AUTREY
v.
VICTOR MICA CO. et al.
No. 236.
Supreme Court of North Carolina.
November 7, 1951.*388 W. C. Berry, Bakersville, Warren H. Pritchard, Spruce Pine, for plaintiff-appellee.
Smathers & Meekins, Asheville, for defendants-appellants.
*389 WINBORNE, Justice.
Defendants, the appellants, state in their brief three questions as involved on this appeal, the first two of which call for express consideration,decisions on which are determinative of the third.
I. It is insisted that the court below erred (1) in overruling defendants' exception to the finding of fact, No. 6, by the Industrial Commission that plaintiff was first advised by competent medical authority that he had silicosis on or about 24 March, 1948, when Dr. Thomas wrote a letter to that effect, and (2) in overruling defendants' motion that the cause be remanded to the Industrial Commission for a specific finding whether plaintiff was advised by competent medical authority in 1940 that he was under disablement from silicosis.
It is urged that this finding involves mixed questions of law and fact, which are not supported by the evidence, and that hence the award based thereon cannot be upheld. It is pertinent here to note that the statute G.S. § 97-58(b) provides that "The time of notice of an occupational disease shall run from the date that the employee has been advised by competent medical authority that he has same".
In this connection it is contended that the record shows without contradiction that plaintiff was advised by Dr. Bittinger, in 1940, that he was under disablement from silicosis, and that, from the exhibits in the case and the medical reports, Dr. Bittinger was in the employment of the State of North Carolina, as Medical Director of the Western North Carolina Sanatorium for tuberculosis at Black Mountain, and, hence, it is assumed that the court will take judicial notice of the public record of the State showing the appointment and employment of Dr. Bittinger in such capacity.
However, granting that Dr. Bittinger be a "competent medical authority" within the purview of the statute, G.S. § 97-58(b), as contended by defendants, the finding of fact No. 6 is tantamount to a finding that Dr. Bittinger had not advised plaintiff that he had silicosis. And the evidence shown in the record, when taken in light most favorable to claimant, is sufficient to support the finding as made.
True, it is made to appear from the Sanatorium records that Dr. Bittinger wrote two letters (1) 18 June, 1940, referring to examination of 13 June, 1940, in which he said: "I believe that Mr. Autrey has now definite evidence of pneumoconiosis of the silicotic type, though I do not believe that it is very extensive as yet"; and (2) 30 October, 1940, to Dr. McDuffie, in which he said: "We also believe that he has some silicosis with quite a good deal of chronic bronchitis and slight amount of pneumonosis". Neither of these letters appears to be addressed to plaintiff.
On the other hand, plaintiff, testifying on direct examination, stated that when Dr. Thomas made report that he, the plaintiff, had silicosis, this was the first time he had been informed that he had silicosis; and that prior thereto he did not know nor had he been advised by any doctor that he had silicosis. And in respect to the claim filed by him against Tennessee Mineral Products Company, plaintiff testified: "Dr. Bittinger * * * said I might have some silicosis and he wanted me out of the plant * * * I had not been told by Dr. Bittinger that a man that was short of breath might have silicosis * * * He said I might have silicosis * * * He told me I might have some symptoms of silicosis and he said he thought I should come out of the plant and work on the outside."
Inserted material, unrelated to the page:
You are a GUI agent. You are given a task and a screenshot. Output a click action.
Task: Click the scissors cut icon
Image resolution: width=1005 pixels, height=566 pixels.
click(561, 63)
This testimony is positive and undenied.
II. Defendants also insist that the court below erred in overruling defendants' exceptions to the conclusions of the Industrial Commission holding, generally and in substance, that plaintiff's claim was filed in apt time, and that plaintiff should recover notwithstanding the provisions of G.S. § 97-58(a).
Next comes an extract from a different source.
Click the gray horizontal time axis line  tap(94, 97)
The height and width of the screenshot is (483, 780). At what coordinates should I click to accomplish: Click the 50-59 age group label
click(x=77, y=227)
The question here presented is resolved against the contention of defendants on the authority of the case of Duncan v. Carpenter & Phillips, 233 N.C. 422, 64 S.E.2d 410, 414.
In the Duncan case, opinion by Denny, J., it is said: "In our opinion, by enacting G.S. § 97-58, subsections (a), (b) and (c), the Legislature intended to authorize the filing of a (claim * * * for asbestosis, silicosis or lead poisoning where *390 disablement occurs within two years after the last exposure to such disease; and, although disablement may have existed from the time the employee quit work, such disablement, for the purpose of notice and claim for compensation, should date from the time the employee was notified by competent medical authority that he had such disease."
In the light of the above holding, the Industrial Commission finds, in the present case, that plaintiff is actually incapacitated because of silicosis from performing normal labor in the last occupation in which remuneratively employed, and concludes that he is thus disabled within the meaning of G.S. § 97-54; that such disablement occurred at the time of plaintiff's last exposure on 20 December, 1945; that he was first advised on or about 24 March, 1948, by competent medical authority that he had silicosis; and that he filed his claim for compensation and notified his employer on 24 April, 1948.
Hence, the judgment from which appeal is taken is hereby affirmed.